We have seen instances of algorithm bias arise in many places, including racially-disparate risk classification in software used by criminal judges to evaluate recidivism risks, in ads that are presented to different racial and gender groups and within so-called “differential” pricing that sometimes offers better pricing to certain people. Even when we don’t see potential evidence of discrimination based upon protected categories, we are jarred by events such as the recent revelation that a “glitch” in the software supporting Wells Fargo’s mortgage modification efforts improperly denied relief to hundreds of families and cost over 400 their homes.
Moving Toward Algorithmic Rules and Standards
As a result of the growing awareness of the possibility of bias in algorithms guiding AI, we are now seeing efforts to provide guidance to deal with the problem. The most important of these comes from the EU’s General Data Protection Regulation (GDPR) in Article 22, which allows data subjects the right to object to the results of automated decision-making, to opt out of such systems, and to demand an explanation as to how the algorithms work. In fact, despite the opposition of privacy experts, the influential European Data Protection Board (formerly known as the Article 29 Working Party) has interpreted Article 22 as barring any automated decision-making that lacks a human review element. New York City, in an ordinance passed last year, has established a task force to examine the issue.
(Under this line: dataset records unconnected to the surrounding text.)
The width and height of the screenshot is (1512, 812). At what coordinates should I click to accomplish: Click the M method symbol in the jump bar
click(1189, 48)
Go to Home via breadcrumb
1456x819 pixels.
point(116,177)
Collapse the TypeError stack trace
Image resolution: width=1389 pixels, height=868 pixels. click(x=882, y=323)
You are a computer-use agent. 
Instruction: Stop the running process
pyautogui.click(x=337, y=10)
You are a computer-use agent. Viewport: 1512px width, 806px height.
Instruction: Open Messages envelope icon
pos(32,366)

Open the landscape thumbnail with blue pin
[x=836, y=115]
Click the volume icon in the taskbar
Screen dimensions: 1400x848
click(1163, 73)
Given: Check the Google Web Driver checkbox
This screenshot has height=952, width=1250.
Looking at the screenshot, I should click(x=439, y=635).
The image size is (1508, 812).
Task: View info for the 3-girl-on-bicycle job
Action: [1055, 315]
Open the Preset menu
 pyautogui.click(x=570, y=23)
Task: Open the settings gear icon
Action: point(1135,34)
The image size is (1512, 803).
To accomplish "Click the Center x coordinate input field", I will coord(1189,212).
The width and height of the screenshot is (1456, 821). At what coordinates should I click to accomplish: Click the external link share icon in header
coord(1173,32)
Meanwhile, industry groups, government entities and international organizations have articulated standards that may generate some consensus around audit standards and further legislation. The Fairness, Accountability, and Transparency in Machine Learning (FAT/ML) group’s principles are an excellent and brief example of the developments in this area. Their five principles – responsibility, explainability, accuracy, auditability and fairness – and the related social impact statement for these principles, provide a responsible structure for designing algorithmic systems.